Kendall R. Calhoun, the lawyer who is handling Bereano's disciplinary case for the Attorney Grievance Commission, said she would not comment until she had read the judge's recommendation.
She said she would push for disbarment when the case is argued before the Court of Appeals.
Bereano was disbarred in the District of Columbia last fall, after losing the final appeal of his 1994 conviction.
A federal jury convicted Bereano of seven counts of mail fraud, finding that he overbilled lobbying clients so that he could make campaign contributions.
The lobbyist had instructed family members and employees of his law firm to make the contributions, then passed the costs to clients, prosecutors said.
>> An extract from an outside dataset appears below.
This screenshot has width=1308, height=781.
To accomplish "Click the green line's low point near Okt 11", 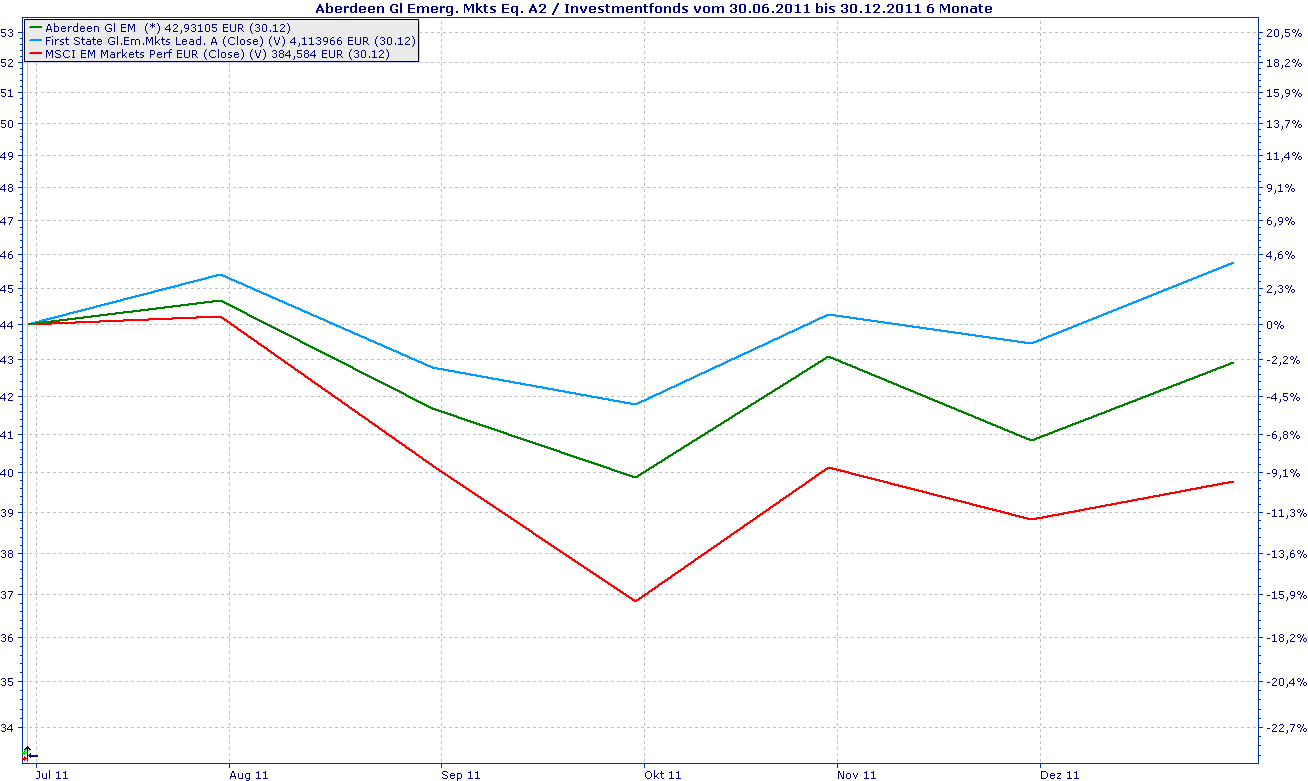I will click(635, 477).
Bereano served five months in an East Baltimore halfway house and is serving five months of home detention.
During a hearing Tuesday and Wednesday, Bereano told Lerner he expects the Court of Appeals to take his law license away -- but is fighting for a brief suspension.
Over the two days, Bereano called 39 witnesses -- an extraordinary number for such a proceeding -- including U.S. Rep. Steny H. Hoyer, Maryland District Court Chief Judge Martha F. Rasin and former Gov. Marvin Mandel.
Lerner appeared to be swayed by the effusive testimony on Bereano's behalf.
"Having considered all of the evidence, this Member of the Court believes that [Bereano] has performed many beneficial acts for the citizens of the community, which should be balanced against the violation of the Rules of Professional Conduct and the serious error in judgment," Lerner wrote. "It is your writer's belief that [Bereano] has suffered greatly and has learned much throughout this ordeal."
"It is not contemplated by this Court that [Bereano] will ever engage in this type of activity in the future," Lerner added.